Herpetic stomatitis is caused by infection with herpes simplex virus type 1 (HSV-1). It commonly occurs in infants and young children aged 1 to 3 years and can spread easily in public settings. The condition shows no significant seasonal variation in incidence.
Clinical Manifestations
Lesions frequently appear on the buccal mucosa, gums, tongue, the inner lips, vermilion border, and adjacent perioral skin. The onset typically involves fever, which can reach 38–40°C, followed 1–2 days later by the development of small vesicles, either isolated or clustered, on the oral mucosa in the affected areas. These vesicles measure approximately 2 mm in diameter, are surrounded by erythema, and rupture quickly to form ulcers covered with a yellowish-white fibrinous exudate. Multiple ulcers may coalesce into irregularly shaped larger ulcers, occasionally affecting the soft palate, tongue, and throat. Severe pain often causes children to refuse food, drool excessively, and become irritable, with crying during feeding or meals commonly the first noticed symptom. Body temperature typically normalizes within 3–5 days, and the disease course lasts about 1–2 weeks. Regional lymph nodes are often enlarged and tender, and this lymphadenopathy may persist for 2–3 weeks.
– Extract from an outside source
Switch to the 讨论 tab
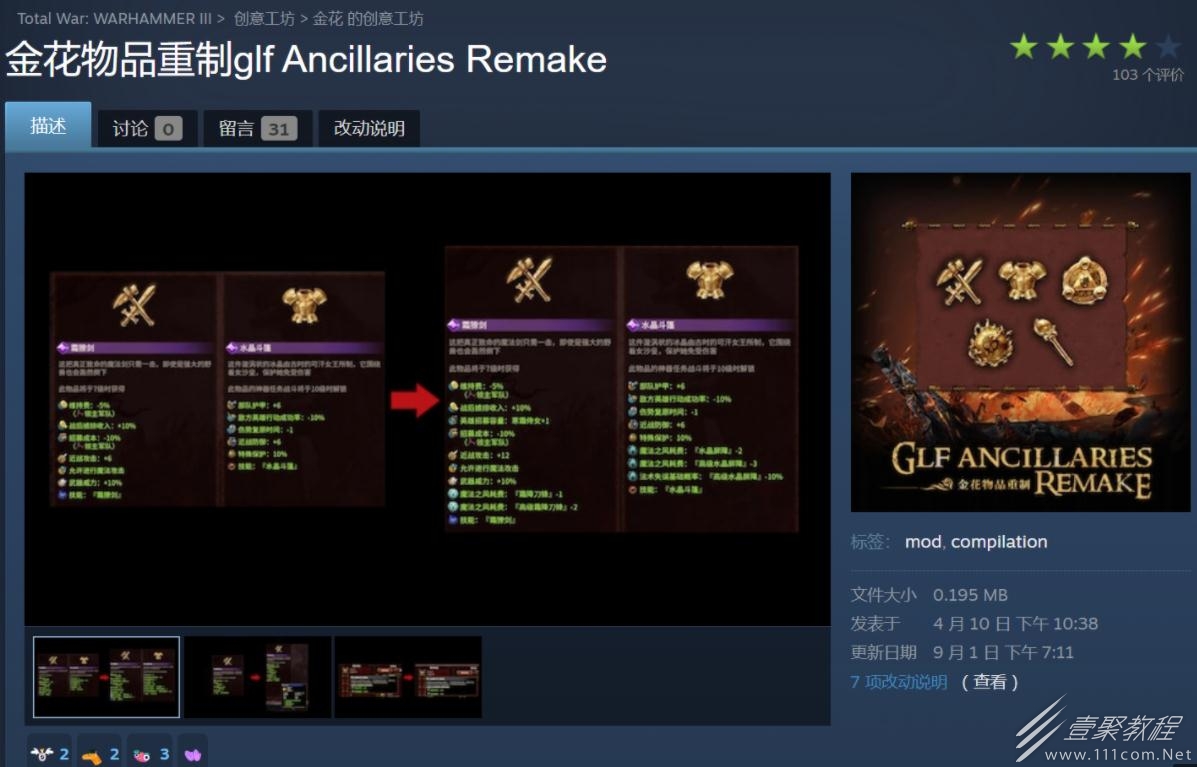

Differentiation from herpangina is important. Herpangina, caused by Coxsackie A virus, often occurs during the summer and autumn seasons, and its onset is characterized by sudden fever and sore throat. Physical examination reveals pharyngeal congestion along with gray-white vesicles surrounded by an erythematous halo on the mucosa of the tonsillar pillars, soft palate, and uvula. After vesicle rupture, ulcers are formed. Importantly, herpangina does not involve the gums or buccal mucosa, distinguishing it from herpetic stomatitis.
Treatment
Maintaining oral hygiene and ensuring adequate fluid intake, with a preference for lukewarm or cool liquid-based foods, is recommended while avoiding irritative foods. Topical agents like watermelon frost spray or tin powder may be applied locally. In cases of severe pain, a 2% lidocaine solution may be applied to the affected areas before meals. Fever can be managed with antipyretic medications. Antibiotics do not shorten the course of the disease and are reserved for cases with secondary bacterial infections.